After reading Graham Taylor’s keynote speech from LA’s Film Fest, this is me taking the time to blog, which I should be doing more.
The biggest news from me recently is I placed 3rd and won $3,800 in the Brisk Tea animation contest. I created this animation concurrent with my school assignments so I didn’t have a ton of time to put into it. I wanted to use it as a platform to take a project from start to finish. Thanks to Tongal and Brisk for putting on the contest and congrats to the other contestants!
Currently, I am restarting a run cycle/jump animation and just finished a short lip-sync below. I finally got around to learning how to composite in Nuke for the lip-sync. I really enjoyed the control over having all the passes in one flow down the node tree where in After Effects I’m trying to manage countless layers and precomps and how they’re interacting.
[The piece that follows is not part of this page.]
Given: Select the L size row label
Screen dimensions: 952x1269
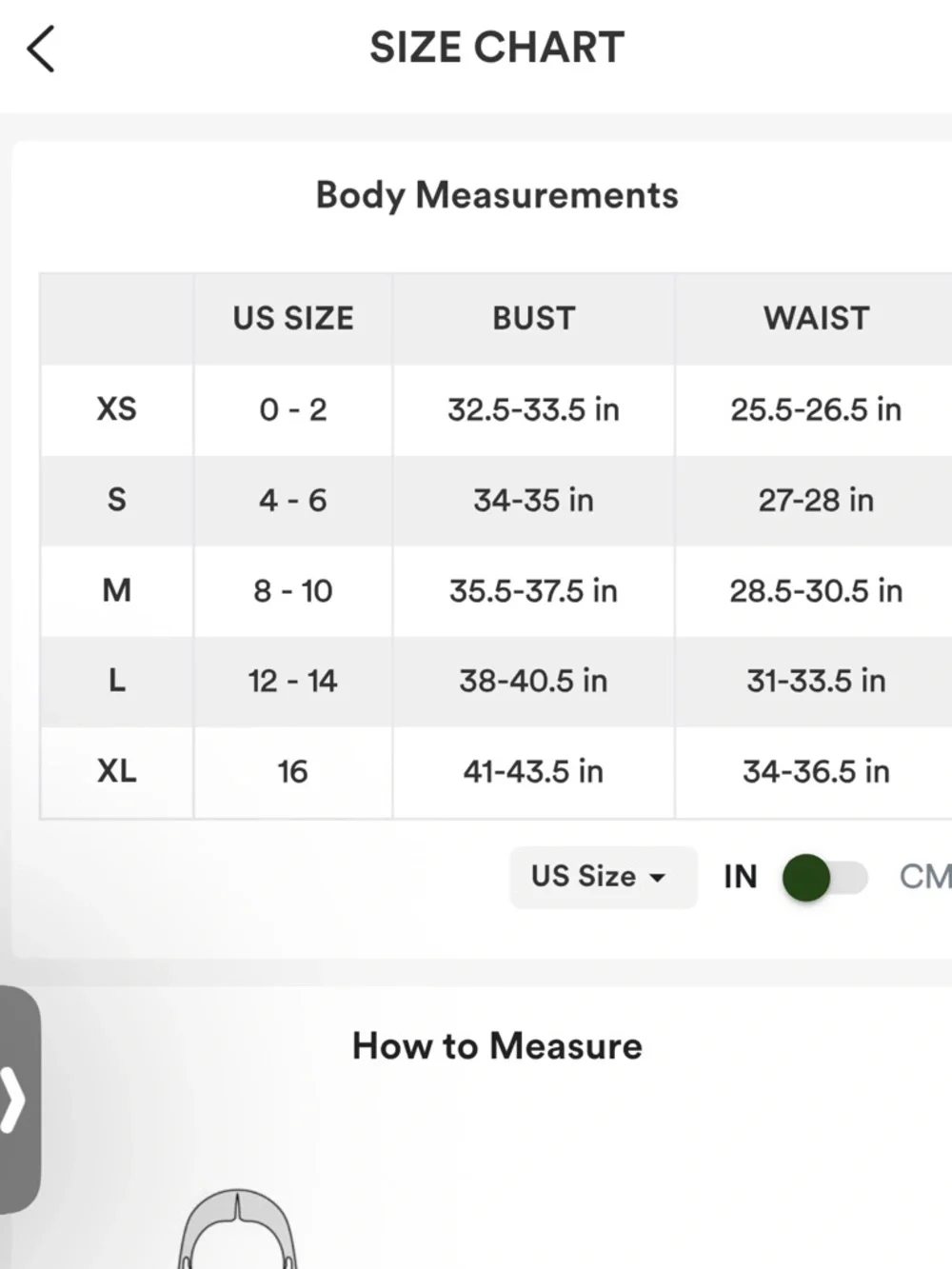Looking at the screenshot, I should [x=116, y=681].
The audio for the lip-sync is from my favorite ‘break up’ movie “Forgetting Sarah Marshall.” I have another lip-sync I did for this assignment using a “Dumb and Dumber” quote, but haven’t taken the time to polish the animation, texture, light, render, and composite it together.
This one could still use some work, but just wanted to get it ‘shipped’ in the words of Seth Godin.
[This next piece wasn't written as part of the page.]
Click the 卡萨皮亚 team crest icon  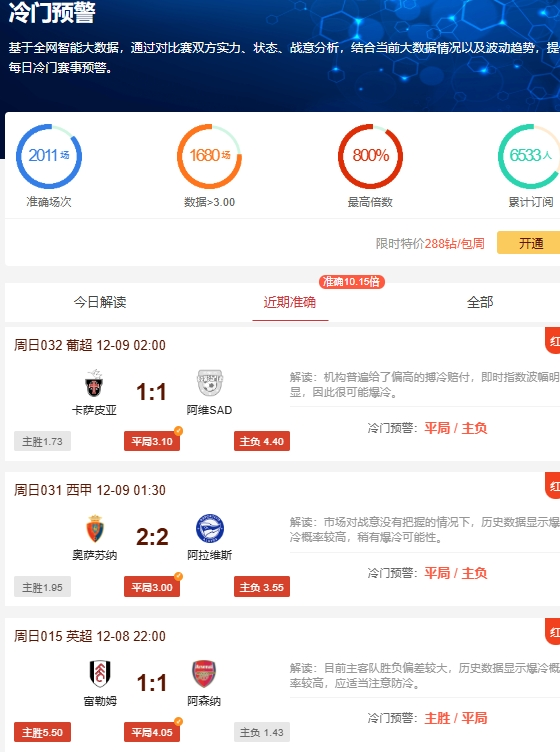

I also recently attended a screening of Thor with Digital Domain presenting their work on the ‘show.’ I found it interesting when they talked about the movie they called it a ‘show.’
What they did on the film is very cool and was more interesting to get first hand accounts of with working with Marvel and all the shots that did and did not make it and to see all the original footage. It was like a special features DVD on steroids. They basically made two movies because half of their shots made the film and half did not.
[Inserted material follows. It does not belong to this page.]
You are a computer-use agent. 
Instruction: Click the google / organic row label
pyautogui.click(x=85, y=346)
Almost all the green screen shots with people in Frost Giant suits were not used, so Digital Domain replaced the actors in suits with 3D animated models. There was one guy, the presenter joked, who spent months building 14 different bridges (digitally) for the frost world and none of them were used in the movie.
It’s awe-inspiring to get a behind the scenes look at how much work goes into these films. It really makes you appreciate the film on another level and that’s what would make me a horrible film critic, because I respect the hard work that goes into making films too much to be able to tear them down.
Anyways, I’m separating my YouTube channels from here on out. I’m only going to be putting hang gliding videos on alta8bird and put my animation and other work on LucasRidley.
For this animation I went to a bar and took a photograph of the pool table and shot an HDRI by taking different exposures of a chrome ball, like this and used it to light my animation within Maya.